__PROBLEM DESCRIPTION__. Scan the lines below for "computer" and copy the matches.

__SUPPLIED MATERIAL__.
- Opening Delimiter -

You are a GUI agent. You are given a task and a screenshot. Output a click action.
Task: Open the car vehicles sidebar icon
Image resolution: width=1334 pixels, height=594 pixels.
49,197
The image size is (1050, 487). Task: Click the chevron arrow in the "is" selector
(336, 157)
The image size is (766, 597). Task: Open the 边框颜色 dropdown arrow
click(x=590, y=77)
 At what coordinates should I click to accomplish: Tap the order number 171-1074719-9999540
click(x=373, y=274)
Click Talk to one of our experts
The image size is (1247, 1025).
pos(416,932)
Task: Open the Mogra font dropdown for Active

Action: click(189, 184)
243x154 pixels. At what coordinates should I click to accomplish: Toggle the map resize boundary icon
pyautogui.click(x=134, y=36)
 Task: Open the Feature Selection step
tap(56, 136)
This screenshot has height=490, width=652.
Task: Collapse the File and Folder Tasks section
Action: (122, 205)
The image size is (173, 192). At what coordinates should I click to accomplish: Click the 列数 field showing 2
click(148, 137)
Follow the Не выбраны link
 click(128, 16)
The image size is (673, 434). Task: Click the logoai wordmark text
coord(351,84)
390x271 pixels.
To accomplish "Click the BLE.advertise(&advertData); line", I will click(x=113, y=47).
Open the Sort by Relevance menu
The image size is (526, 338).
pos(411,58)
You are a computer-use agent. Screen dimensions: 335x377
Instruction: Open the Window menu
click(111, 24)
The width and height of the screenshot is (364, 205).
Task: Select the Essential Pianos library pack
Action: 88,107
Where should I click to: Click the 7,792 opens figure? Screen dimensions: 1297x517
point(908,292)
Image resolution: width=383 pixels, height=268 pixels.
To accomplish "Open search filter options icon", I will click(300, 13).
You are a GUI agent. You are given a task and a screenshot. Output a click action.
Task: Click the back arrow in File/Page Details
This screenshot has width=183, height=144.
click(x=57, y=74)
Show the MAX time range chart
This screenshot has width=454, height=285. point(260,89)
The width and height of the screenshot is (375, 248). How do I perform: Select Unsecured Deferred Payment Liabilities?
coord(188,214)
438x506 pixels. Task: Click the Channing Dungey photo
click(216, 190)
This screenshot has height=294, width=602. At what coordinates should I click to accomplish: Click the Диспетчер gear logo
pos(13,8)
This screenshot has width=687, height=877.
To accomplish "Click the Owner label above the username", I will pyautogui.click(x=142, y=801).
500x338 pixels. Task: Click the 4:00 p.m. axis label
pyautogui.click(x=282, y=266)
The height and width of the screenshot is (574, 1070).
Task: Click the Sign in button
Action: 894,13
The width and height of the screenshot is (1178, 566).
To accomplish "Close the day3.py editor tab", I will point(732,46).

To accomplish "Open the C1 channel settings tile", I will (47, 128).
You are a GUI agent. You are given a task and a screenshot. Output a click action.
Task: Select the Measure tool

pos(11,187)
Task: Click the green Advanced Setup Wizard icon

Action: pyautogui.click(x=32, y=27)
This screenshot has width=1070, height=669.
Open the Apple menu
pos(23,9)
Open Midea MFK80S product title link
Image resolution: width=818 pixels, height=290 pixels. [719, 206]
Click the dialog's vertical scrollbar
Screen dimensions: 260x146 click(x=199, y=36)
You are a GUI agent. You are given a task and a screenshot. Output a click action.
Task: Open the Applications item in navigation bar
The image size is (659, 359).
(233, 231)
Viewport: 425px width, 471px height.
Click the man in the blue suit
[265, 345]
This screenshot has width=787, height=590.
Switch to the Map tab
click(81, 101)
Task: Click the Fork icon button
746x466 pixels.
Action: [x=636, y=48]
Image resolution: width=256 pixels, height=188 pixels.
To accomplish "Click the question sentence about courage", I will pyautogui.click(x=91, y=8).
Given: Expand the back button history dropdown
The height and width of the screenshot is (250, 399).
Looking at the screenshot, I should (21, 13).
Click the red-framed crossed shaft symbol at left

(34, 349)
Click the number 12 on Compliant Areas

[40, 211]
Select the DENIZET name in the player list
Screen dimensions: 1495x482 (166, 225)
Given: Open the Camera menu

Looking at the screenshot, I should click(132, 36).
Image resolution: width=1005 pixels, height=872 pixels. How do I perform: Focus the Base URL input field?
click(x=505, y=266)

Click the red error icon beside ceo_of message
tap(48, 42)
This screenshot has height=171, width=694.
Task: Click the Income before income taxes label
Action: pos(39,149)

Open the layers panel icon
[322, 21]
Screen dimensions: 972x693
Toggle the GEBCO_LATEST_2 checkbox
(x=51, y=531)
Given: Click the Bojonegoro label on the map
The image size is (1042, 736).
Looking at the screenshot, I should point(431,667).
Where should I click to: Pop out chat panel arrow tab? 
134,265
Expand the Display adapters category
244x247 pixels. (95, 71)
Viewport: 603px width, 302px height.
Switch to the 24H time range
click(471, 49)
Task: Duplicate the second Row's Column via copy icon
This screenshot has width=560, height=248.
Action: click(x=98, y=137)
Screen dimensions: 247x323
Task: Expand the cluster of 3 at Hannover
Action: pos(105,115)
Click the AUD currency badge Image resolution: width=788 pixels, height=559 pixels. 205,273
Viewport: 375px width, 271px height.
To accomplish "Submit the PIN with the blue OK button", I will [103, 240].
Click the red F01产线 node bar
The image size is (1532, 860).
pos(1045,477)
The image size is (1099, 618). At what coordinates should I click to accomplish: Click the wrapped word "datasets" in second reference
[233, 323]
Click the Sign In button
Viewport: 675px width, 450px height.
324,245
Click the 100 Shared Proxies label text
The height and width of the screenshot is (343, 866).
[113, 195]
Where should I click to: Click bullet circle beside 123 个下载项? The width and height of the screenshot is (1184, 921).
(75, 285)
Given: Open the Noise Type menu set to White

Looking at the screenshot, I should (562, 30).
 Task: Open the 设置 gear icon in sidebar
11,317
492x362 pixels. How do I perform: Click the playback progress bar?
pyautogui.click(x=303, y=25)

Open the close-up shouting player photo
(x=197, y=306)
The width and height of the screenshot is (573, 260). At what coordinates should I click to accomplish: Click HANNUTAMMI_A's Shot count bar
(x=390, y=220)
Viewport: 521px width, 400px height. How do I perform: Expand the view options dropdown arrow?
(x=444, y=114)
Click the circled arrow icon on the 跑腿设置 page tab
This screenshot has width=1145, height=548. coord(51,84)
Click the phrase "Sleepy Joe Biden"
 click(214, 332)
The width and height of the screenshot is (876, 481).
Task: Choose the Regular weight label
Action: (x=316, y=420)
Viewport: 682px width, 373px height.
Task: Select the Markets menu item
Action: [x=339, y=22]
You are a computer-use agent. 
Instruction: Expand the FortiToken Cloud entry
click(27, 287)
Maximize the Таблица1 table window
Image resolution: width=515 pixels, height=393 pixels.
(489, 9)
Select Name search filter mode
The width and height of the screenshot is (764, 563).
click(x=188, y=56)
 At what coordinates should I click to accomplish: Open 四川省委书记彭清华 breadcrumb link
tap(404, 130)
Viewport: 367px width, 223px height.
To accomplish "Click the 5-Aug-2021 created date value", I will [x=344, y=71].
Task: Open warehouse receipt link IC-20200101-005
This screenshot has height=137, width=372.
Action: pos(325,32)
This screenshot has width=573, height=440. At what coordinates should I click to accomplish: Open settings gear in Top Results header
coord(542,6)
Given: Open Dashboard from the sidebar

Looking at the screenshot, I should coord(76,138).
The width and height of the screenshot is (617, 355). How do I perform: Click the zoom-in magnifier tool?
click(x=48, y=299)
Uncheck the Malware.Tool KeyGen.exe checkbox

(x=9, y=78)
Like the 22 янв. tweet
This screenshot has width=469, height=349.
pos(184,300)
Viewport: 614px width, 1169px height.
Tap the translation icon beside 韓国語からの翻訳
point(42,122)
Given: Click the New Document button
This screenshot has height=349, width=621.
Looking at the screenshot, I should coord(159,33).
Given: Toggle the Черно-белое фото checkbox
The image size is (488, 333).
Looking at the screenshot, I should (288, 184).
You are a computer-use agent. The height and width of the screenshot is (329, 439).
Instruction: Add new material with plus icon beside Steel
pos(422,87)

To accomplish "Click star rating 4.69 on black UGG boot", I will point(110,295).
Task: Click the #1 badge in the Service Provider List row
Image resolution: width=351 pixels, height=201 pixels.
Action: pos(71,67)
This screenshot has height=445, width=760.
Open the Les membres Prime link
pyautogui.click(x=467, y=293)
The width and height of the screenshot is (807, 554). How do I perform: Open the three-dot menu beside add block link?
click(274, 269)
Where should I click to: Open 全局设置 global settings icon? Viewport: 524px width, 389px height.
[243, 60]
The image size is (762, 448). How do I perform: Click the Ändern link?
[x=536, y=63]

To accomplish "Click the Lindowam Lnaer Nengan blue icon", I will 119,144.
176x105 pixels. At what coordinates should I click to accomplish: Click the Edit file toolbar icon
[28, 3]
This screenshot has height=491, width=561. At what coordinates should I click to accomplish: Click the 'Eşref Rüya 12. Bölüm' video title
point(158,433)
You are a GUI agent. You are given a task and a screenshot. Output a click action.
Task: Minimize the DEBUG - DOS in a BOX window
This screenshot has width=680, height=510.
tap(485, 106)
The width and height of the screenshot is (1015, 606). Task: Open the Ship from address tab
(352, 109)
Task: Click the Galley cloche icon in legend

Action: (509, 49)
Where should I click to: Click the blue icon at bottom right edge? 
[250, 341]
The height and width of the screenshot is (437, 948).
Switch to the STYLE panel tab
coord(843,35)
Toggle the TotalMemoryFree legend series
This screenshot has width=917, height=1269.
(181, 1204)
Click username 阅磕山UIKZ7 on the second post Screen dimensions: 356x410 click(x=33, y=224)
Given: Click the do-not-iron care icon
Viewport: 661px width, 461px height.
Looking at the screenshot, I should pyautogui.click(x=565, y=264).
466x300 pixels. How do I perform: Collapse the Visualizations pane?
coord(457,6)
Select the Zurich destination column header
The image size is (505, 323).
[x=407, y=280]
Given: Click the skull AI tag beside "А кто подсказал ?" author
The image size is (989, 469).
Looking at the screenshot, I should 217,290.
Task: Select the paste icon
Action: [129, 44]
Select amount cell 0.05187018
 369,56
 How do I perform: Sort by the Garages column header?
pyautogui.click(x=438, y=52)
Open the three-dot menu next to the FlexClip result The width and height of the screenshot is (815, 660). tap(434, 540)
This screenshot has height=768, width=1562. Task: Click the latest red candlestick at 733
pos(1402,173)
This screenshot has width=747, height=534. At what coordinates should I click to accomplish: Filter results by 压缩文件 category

- Closing Delimiter -

__RESPONSE TO THE TASK__.
You are a computer-use agent. Screen dimensions: 335x377
You are a computer-use agent. 
You are a computer-use agent. The height and width of the screenshot is (329, 439).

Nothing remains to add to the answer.